"I need to go buy some smaller clothes. All the ones I own are hanging on me."
She stopped mid stride, mid parking lot to look at me. She didn't quite snort but almost, before she said she wanted whatever I had. I bit my lip before I said something I'd regret. I felt a surge of anger that caught me off guard. If I couldn't tell my best friend about needing new clothes who could I tell? If she couldn't hear the worry beneath my words, who then?
I hate that this is often the way it seems to be between women. Weight loss being the thing that matters. I've listened to co-workers the past several years exchange weight loss tips and diets and have seen them lose and gain the same 30, 40 or 50 pounds. Last week one of them yelled in the background as I was talking to another on the phone, "I'll have whatever she's got." and I thought, "Really?"
Did she forget that the doctors have been puzzling over what is causing my steady, unexpected weight loss? Did she forget the dreaded "C"word that has been bandied about for months now? Or is it really all about the number on the scale?
I think of an elderly woman I know who, at 83, talks about losing those last 10 pounds. I look at her frail body, the kind that looks like it would break if hugged too tight, and feel angry that this is her desire in old age. I wonder what she sees when she looks in the mirror or steps on the scale?
I have lost count of the number of women who have vocalized to me the past few months that they'd gladly have whatever it is that is going on with me if it meant they lost weight without effort like I am. They look concerned about the uncertainty of it and in the same breath tell me how great I am looking. How can it be bad when you look so great?
I've never felt twinges of guilt like I have these past few months for being concerned about weight loss. I feel like I have a dirty secret and there's an unwritten code of silence. It's made me question just how we, as women, relate to one another when it comes to body size and image. It's made me hesitant to tell someone, who has lost weight, that they look great. Who are we under all that? Surely we are more than the number on the scale.
I am closer to getting a confirmed answer about my unexplained weight loss. One, that if proved true, is far less sinister than what has lurked in the shadows all year. One that might mean the weight loss will go on and on with no ill effects, just the nuisance of having to buy ever smaller clothes. If so, it will feel like I dodged a bullet. And in the process stepped in front of one I never thought I'd face.
Saturday, May 19, 2012
Oh, what the heck, might as well write a new post. Better than letting stuff stew in my head. I've heard people say they've never been to a bad recovery meeting. Don't believe it. Today's meeting did teach me something and had I not given a friend a ride I would have walked out in the middle of it.
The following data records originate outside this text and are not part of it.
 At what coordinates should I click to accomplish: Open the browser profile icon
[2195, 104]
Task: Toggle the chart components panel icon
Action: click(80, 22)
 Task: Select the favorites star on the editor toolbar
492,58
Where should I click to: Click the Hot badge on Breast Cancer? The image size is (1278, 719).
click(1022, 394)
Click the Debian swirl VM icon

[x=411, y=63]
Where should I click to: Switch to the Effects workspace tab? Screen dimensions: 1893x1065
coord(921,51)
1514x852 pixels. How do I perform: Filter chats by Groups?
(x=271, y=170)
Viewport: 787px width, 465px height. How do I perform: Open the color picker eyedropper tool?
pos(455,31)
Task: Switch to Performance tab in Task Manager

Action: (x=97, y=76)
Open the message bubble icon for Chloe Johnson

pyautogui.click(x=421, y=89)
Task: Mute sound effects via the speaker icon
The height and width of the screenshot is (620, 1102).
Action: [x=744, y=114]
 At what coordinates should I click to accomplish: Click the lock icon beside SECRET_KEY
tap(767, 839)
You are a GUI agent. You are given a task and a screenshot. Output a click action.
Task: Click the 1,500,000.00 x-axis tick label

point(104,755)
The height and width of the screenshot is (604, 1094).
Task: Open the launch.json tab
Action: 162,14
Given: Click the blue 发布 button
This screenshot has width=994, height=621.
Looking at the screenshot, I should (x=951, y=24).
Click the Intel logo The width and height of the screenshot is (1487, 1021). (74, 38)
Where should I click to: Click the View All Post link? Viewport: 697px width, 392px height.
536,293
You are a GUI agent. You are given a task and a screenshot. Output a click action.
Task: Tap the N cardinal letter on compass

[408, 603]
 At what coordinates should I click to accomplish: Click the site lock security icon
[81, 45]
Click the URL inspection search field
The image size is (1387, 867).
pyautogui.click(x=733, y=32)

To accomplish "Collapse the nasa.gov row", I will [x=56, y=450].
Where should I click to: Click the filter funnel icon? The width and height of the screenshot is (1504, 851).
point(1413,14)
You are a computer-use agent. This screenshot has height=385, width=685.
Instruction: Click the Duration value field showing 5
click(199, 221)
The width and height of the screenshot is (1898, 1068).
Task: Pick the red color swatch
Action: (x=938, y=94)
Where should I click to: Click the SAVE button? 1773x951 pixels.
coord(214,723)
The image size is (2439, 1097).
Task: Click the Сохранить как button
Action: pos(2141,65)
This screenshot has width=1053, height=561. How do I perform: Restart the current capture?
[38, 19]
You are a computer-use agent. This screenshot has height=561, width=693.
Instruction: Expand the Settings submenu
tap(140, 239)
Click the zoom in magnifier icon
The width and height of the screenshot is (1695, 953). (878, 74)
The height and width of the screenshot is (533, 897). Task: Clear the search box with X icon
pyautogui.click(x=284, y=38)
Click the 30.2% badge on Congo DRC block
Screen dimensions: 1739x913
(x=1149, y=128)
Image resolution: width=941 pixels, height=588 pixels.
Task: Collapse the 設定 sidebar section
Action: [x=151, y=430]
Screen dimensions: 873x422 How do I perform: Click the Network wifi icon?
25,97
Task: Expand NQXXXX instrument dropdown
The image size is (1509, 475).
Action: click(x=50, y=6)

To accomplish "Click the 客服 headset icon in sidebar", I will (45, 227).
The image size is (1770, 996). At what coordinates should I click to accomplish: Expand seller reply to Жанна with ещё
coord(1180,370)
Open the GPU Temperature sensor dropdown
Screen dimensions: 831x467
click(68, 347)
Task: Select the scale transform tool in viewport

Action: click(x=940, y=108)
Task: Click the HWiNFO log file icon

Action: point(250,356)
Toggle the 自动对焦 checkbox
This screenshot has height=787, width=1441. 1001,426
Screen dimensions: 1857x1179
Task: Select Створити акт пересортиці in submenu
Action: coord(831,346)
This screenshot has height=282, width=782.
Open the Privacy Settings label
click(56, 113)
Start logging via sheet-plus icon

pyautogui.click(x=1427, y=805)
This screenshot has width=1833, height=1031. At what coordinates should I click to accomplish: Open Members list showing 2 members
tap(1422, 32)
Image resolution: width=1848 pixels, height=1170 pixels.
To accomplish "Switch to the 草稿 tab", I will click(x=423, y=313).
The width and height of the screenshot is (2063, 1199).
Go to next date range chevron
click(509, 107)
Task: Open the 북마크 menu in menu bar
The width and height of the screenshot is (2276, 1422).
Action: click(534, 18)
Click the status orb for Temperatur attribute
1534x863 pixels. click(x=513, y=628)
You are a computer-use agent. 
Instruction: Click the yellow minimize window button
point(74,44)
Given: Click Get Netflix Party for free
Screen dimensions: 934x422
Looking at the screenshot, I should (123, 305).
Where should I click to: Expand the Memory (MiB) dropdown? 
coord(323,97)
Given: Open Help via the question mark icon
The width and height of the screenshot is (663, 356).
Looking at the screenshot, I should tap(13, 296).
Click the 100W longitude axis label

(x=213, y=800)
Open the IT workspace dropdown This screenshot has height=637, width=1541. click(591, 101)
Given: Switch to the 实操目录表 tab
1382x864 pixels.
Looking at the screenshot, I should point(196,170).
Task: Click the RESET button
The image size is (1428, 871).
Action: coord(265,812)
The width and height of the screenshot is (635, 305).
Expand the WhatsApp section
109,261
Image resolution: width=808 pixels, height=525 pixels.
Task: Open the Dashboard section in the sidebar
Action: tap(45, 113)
I truly wish this meeting had a no cross talk rule because it was all about cross talk today. The poor guy who bore the brunt of it had made himself vulnerable at the beginning. I don't recall him asking for advice. His wounded, broken, vulnerable self was written all over his face. I recognized that look. I've seen it in my own face. Advice never helped me while in that state. Ever. Which is probably what I was reacting to. What I really wanted to do was to tell them to leave him alone. I didn't. I do need to remember how easy it is for me, too, to think I know what someone else needs to hear, as if my words will perfect their life. Christ have mercy.